*Entries:*

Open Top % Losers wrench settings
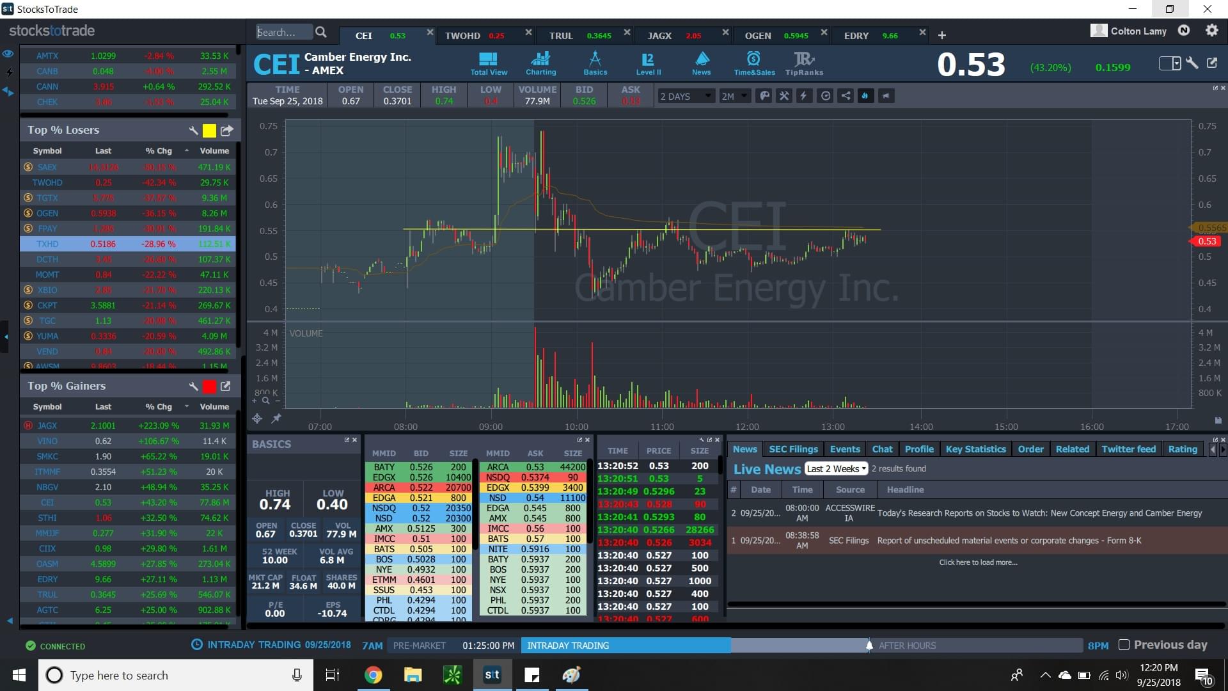Image resolution: width=1228 pixels, height=691 pixels. [x=193, y=131]
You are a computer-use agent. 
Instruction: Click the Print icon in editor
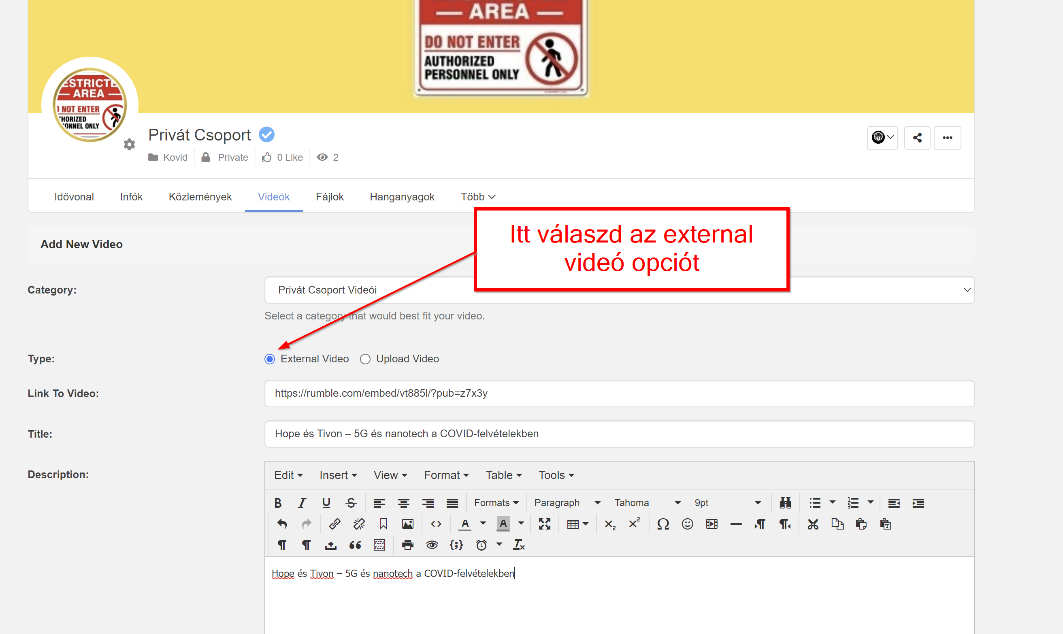408,545
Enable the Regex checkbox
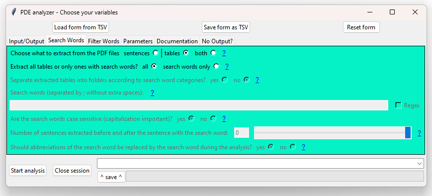The image size is (432, 196). click(x=398, y=105)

*Request:* Update the listing above by replacing "icon" with "button" and leaving everything else as it is. Write out all of the listing, but leave out the pictures.

*Written solution:*
Open Top % Losers wrench settings
Image resolution: width=1228 pixels, height=691 pixels. [x=193, y=131]
You are a computer-use agent. 
Instruction: Click the Print button in editor
408,545
Enable the Regex checkbox
The image size is (432, 196). click(x=398, y=105)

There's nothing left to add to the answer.